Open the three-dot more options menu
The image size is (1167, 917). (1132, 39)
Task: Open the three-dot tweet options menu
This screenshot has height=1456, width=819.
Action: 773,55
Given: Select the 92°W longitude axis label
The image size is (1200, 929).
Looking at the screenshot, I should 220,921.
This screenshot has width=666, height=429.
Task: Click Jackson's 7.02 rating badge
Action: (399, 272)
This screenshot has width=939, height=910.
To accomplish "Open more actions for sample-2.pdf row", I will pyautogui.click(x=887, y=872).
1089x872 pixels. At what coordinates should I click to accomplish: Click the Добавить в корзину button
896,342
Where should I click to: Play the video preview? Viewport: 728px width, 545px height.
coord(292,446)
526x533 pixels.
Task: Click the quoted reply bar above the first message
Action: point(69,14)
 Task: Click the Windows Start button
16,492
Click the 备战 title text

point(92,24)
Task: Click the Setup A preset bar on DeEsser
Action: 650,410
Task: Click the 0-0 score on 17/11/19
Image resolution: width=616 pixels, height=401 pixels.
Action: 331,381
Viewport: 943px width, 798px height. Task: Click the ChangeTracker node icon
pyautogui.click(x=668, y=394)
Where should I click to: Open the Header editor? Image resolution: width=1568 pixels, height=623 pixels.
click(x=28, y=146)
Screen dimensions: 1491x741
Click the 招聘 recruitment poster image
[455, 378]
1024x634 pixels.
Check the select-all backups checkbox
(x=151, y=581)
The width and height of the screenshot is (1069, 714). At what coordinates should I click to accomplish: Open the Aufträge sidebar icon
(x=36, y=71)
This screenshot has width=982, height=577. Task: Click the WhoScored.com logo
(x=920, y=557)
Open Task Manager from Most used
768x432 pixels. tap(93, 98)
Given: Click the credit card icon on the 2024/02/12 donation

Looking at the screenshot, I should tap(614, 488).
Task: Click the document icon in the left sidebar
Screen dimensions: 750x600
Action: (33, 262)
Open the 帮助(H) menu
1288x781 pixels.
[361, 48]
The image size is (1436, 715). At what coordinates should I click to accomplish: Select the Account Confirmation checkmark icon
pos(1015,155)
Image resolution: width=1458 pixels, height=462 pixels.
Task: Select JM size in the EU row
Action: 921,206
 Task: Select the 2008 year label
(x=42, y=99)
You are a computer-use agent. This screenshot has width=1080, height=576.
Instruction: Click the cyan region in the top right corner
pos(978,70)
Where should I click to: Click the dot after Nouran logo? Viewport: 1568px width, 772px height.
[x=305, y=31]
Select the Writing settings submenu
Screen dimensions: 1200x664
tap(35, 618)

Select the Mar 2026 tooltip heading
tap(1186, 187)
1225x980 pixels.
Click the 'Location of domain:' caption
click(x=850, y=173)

+-------+

_What is expected:_ Write out the records again so that each line matches the original exactly.

_Reply:_
Open the three-dot more options menu
The image size is (1167, 917). (1132, 39)
Task: Open the three-dot tweet options menu
This screenshot has height=1456, width=819.
Action: 773,55
Given: Select the 92°W longitude axis label
The image size is (1200, 929).
Looking at the screenshot, I should 220,921.
This screenshot has width=666, height=429.
Task: Click Jackson's 7.02 rating badge
Action: (399, 272)
This screenshot has width=939, height=910.
To accomplish "Open more actions for sample-2.pdf row", I will pyautogui.click(x=887, y=872).
1089x872 pixels. At what coordinates should I click to accomplish: Click the Добавить в корзину button
896,342
Where should I click to: Play the video preview? Viewport: 728px width, 545px height.
coord(292,446)
526x533 pixels.
Task: Click the quoted reply bar above the first message
Action: point(69,14)
 Task: Click the Windows Start button
16,492
Click the 备战 title text

point(92,24)
Task: Click the Setup A preset bar on DeEsser
Action: 650,410
Task: Click the 0-0 score on 17/11/19
Image resolution: width=616 pixels, height=401 pixels.
Action: 331,381
Viewport: 943px width, 798px height. Task: Click the ChangeTracker node icon
pyautogui.click(x=668, y=394)
Where should I click to: Open the Header editor? Image resolution: width=1568 pixels, height=623 pixels.
click(x=28, y=146)
Screen dimensions: 1491x741
Click the 招聘 recruitment poster image
[455, 378]
1024x634 pixels.
Check the select-all backups checkbox
(x=151, y=581)
The width and height of the screenshot is (1069, 714). At what coordinates should I click to accomplish: Open the Aufträge sidebar icon
(x=36, y=71)
This screenshot has width=982, height=577. Task: Click the WhoScored.com logo
(x=920, y=557)
Open Task Manager from Most used
768x432 pixels. tap(93, 98)
Given: Click the credit card icon on the 2024/02/12 donation

Looking at the screenshot, I should tap(614, 488).
Task: Click the document icon in the left sidebar
Screen dimensions: 750x600
Action: (33, 262)
Open the 帮助(H) menu
1288x781 pixels.
[361, 48]
The image size is (1436, 715). At what coordinates should I click to accomplish: Select the Account Confirmation checkmark icon
pos(1015,155)
Image resolution: width=1458 pixels, height=462 pixels.
Task: Select JM size in the EU row
Action: 921,206
 Task: Select the 2008 year label
(x=42, y=99)
You are a computer-use agent. This screenshot has width=1080, height=576.
Instruction: Click the cyan region in the top right corner
pos(978,70)
Where should I click to: Click the dot after Nouran logo? Viewport: 1568px width, 772px height.
[x=305, y=31]
Select the Writing settings submenu
Screen dimensions: 1200x664
tap(35, 618)

Select the Mar 2026 tooltip heading
tap(1186, 187)
1225x980 pixels.
Click the 'Location of domain:' caption
click(x=850, y=173)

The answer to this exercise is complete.